Tuesday, March 9, 2010

The Art of the "Troubled Boyhood" Memoir

I finally read Tobias Wolff's This Boy's Life! I don't know how I managed to get this far in my life without reading this seemingly-loved-by-everyone memoir. Years ago, I read his novella Old School and really liked it. One of my favorite college professors loved Tobias Wolff and would assign his work quite often. This Boy's Life was even made into a movie starring a young Leonardo DiCaprio, who I was completely obsessed with at the age of eleven. There are a million reasons I should have read this book years ago. But the most egregious thing about not reading Wolff's memoir earlier lies in it's genre. It's a classic example of what I like to call the "troubled boyhood" memoir, which has long been one of my favorite literary genres.

Two of my all-time favorite nonfiction books are also classic examples of the wayward-child memoir genre: Frank Conroy's beautiful Stop-Time and Sean Wilsey's messy, funny Oh the Glory of It All. I don't know why I am so drawn to memoirs about male writers who struggled with mean, luckless, extremely entertaining pasts. I think it's because the boys in these books live lives completely different from my own childhood. They lie and steal and cheat; I had a guilt complex the size of Antarctica. They hitchhike and have adventures; I could barely get myself to leave my own room. Their families are models of dysfunction; my family ate dinner together and went to Disney World. So because the books of Wolff and others of his ilk explore worlds so vastly different from my own, I just eat them up.

But there's also something weirdly maternal about my love for these books and these writers. When I read passages in which Wolff or Conroy or Wilsey suffer some kind of emotional or physical abuse from the adults in their lives, I get furious. These poor, poor children, I think. I don't even seem to realize that if I knew any of these writers as children, I'd probably want to shake some sense into them as well. But sometimes, the lack of care in their lives is really disturbing, and the sentimentalist in me just wants to wrap them all in a hug and whisper assurances. Luckily, all three of these writers are so good that they take away any pity you might feel by being self-deprecating or admitting to being jackasses. In the case of Conroy, particularly, you are too absorbed by the gorgeous writing to get too upset. I think this is why I really love the "troubled boyhood" memoir: because it reminds me of what good writing does time and again: makes us feel a huge range of emotion (pity, frustration, fear, love, etc.) in just the smallest turns of phrase.
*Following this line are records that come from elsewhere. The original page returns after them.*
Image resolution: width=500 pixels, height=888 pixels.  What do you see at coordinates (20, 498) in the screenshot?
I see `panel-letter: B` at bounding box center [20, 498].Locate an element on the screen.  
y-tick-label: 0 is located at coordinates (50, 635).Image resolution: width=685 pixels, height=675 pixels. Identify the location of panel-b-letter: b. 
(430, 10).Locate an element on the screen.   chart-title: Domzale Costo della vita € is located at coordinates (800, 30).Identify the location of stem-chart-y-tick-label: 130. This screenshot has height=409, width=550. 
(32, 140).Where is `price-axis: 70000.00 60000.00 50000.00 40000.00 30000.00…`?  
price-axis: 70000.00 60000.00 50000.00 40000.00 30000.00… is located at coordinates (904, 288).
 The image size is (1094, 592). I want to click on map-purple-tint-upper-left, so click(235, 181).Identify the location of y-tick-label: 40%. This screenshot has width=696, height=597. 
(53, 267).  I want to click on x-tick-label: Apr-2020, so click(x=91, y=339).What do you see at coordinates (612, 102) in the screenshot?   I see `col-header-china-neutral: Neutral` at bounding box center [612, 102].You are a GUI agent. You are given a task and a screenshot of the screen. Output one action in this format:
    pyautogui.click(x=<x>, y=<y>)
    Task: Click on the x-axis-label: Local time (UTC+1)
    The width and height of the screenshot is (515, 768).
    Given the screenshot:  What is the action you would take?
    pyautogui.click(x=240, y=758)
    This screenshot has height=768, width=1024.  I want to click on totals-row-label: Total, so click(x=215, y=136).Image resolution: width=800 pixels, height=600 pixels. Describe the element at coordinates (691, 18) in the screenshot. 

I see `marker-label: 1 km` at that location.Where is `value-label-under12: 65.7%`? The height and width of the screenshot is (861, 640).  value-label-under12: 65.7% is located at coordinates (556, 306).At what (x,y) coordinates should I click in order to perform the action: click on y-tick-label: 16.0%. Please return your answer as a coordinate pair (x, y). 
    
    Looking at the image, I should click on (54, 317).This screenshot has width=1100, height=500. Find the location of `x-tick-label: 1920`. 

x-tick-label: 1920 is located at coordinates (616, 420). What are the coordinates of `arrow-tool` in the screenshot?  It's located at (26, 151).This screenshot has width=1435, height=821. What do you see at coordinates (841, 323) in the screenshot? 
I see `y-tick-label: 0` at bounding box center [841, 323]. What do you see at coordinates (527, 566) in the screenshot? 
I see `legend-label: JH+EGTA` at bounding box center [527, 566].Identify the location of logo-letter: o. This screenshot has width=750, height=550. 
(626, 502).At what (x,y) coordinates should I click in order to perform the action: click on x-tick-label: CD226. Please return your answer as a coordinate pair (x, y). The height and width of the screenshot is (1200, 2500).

So, obviously, I really enjoyed This Boy's Life. Wolff manages to take some painful topics - his parents' divorce, his estrangement from his brother and father, his cruel stepfather, his own delinquent behavior - and write about them in a light, funny, moving way. Then, every once in awhile, there's so much honesty in Wolff's voice that it's really quite breathtaking. Take, for example, this passage of the book, in which Wolff talks about how he too easily forgave the father who basically abandoned him, making him a hero he wasn't around enough to ever blame or see fault in:

This way of thinking worked pretty well until my first child was born. He came three weeks early, when I was away from home. The first time I saw him, in the hospital nursery, a nurse was trying to take a blood sample from him. She couldn't find a vein. She kept jabbing him, and every time the needle went in I felt it myself. My impatience made her so clumsy that another nurse had to take over. When I finally got my hands on him I felt as if I had snatched him from a pack of wolves, and as I held him something hard broke in me, and I knew that I was more alive than I had been before. But at the same time I felt a shadow, a coldness at the edges. It made me uneasy, so I ignored it. I didn't understand what it was until it came upon me again that night, so sharply I wanted to cry out. It was about my father, ten years dead by then. It was grief and rage, mostly rage, and for days I shook with it when I wasn't shaking with joy with my son, and for the new life I had been given.

This passage comes int he middle of section in which a middle-school-aged Wolff is dealing with his possessive asshat of a stepfather. It comes almost from nowhere, letting us know that Wolff manages to make it out as a good-hearted man who still cannot escape his past abandonment. The single paragraph really adds to the poignancy of the entire book. I love when writers do this kind of stuff. And this is the kind of stuff that happens time and again in the greatest of the troubled boyhood memoirs. I think I will be reading them forever.